What This Means for 2026

The LangChain survey captures a field that is past the hype cycle and into the “actually building things” phase. The 57.3% production figure is real, corroborated by independent surveys, and growing. But the quality barrier at 32%, the evaluation gap (89% observability vs. 52% evaluation), and the governance deficit (only 21% of companies have mature agent governance per Deloitte) point to a field that is deploying faster than it is learning to verify.

Three things are worth watching:

The evaluation tooling market will explode. If 89% of teams have observability but only 52% evaluate, there is a massive gap waiting for better tools. Expect LangSmith, Braintrust, Cleanlab, and a wave of startups to compete hard on agent evaluation in 2026.

Coding agents will reshape how we measure “AI agent adoption.” They are already the most-used daily agents by a wide margin, but they do not appear in most enterprise deployment counts.
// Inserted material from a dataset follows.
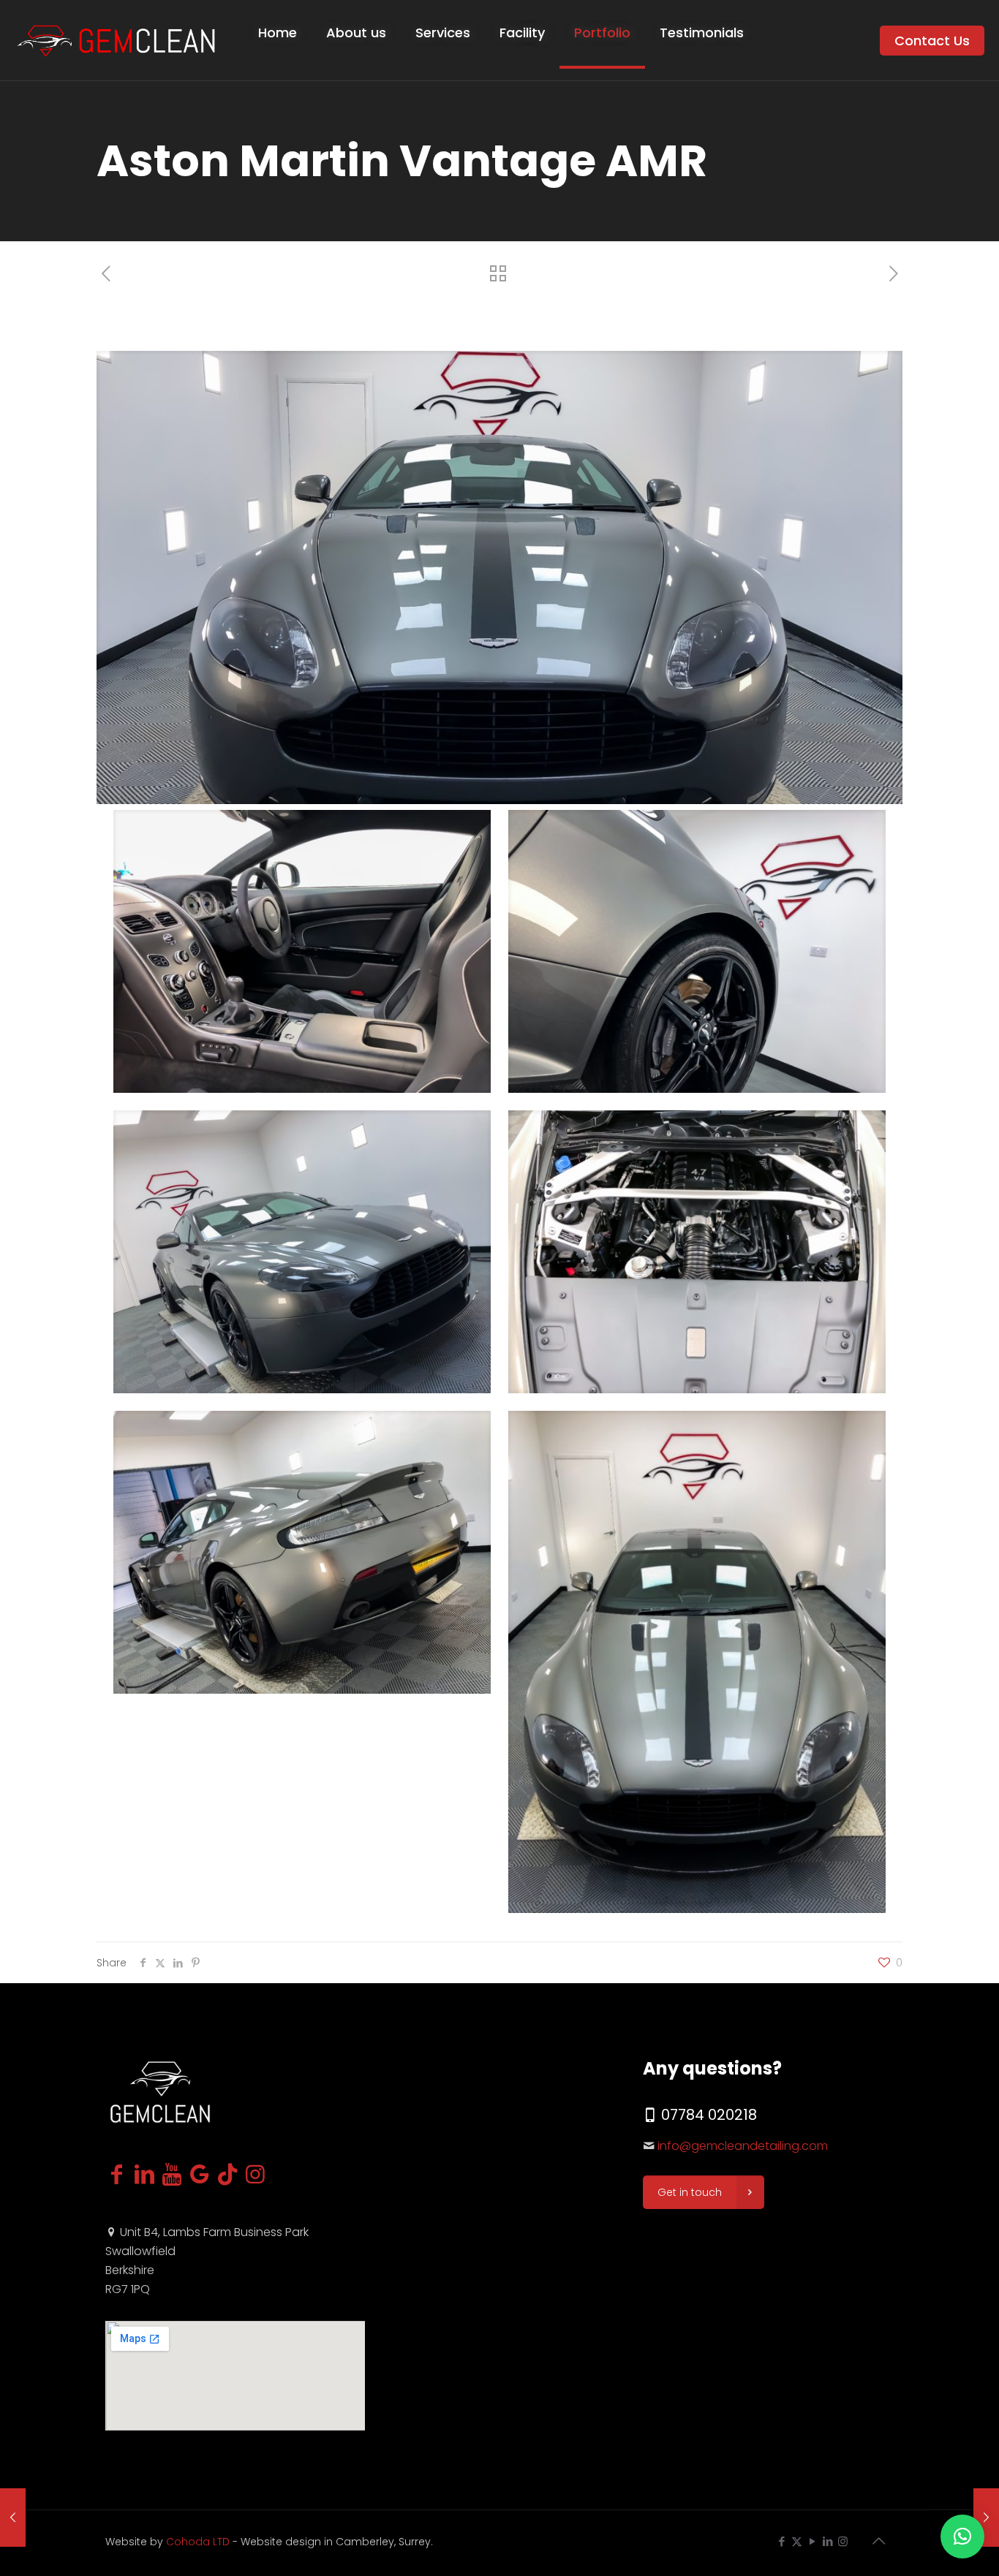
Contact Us (932, 40)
As companies start tracking developer tool usage as AI agent adoption, the headline numbers will change.

The governance reckoning is coming. PwC reports that 78% of organizations plan to increase agent autonomy in the next year. But only 21% have governance models ready for it. That gap will produce the first wave of high-profile agent failures in regulated industries.

Agent engineering is no longer a niche practice. It is a discipline with its own survey data, its own failure modes, and its own rapidly forming set of best practices. The teams that treat it as such, investing in evaluation alongside observability, governance alongside deployment, will be the ones still running agents in production a year from now.

Frequently Asked Questions

What percentage of teams have AI agents in production in 2026?

57.3% of teams surveyed by LangChain have AI agents running in production, up from 51% the previous year. This figure is corroborated by G2’s independent survey, which found 57% production adoption among enterprise respondents.

What is the biggest barrier to AI agent deployment?

Quality and unreliable performance remain the top barrier at 32%, according to LangChain’s State of Agent Engineering survey. Hallucinations and output inconsistency are the most commonly cited quality issues. Latency has emerged as the second major barrier at 20%, while cost concerns have decreased significantly due to model pricing improvements.

How many teams evaluate their AI agents?

Only 52.4% of teams run offline evaluations on test sets, and 37.3% run online evaluations monitoring real-world performance. 29.5% of teams are not evaluating their agents at all. This contrasts sharply with observability adoption at 89%, revealing a significant gap between watching agents and testing them.

Research and summarization leads at 58%, followed by personal productivity at 53.5% and customer service at 45.8%. However, write-in responses reveal that coding agents (Claude Code, Cursor, GitHub Copilot) are the most frequently used daily agents by a wide margin, despite not topping the official categories.

What is agent engineering as a discipline?

Agent engineering is an emerging discipline that combines product thinking, software engineering, and data science to build and maintain AI agent systems. It focuses on the iterative refinement of non-deterministic systems, including evaluation, observability, governance, and production deployment of autonomous AI agents.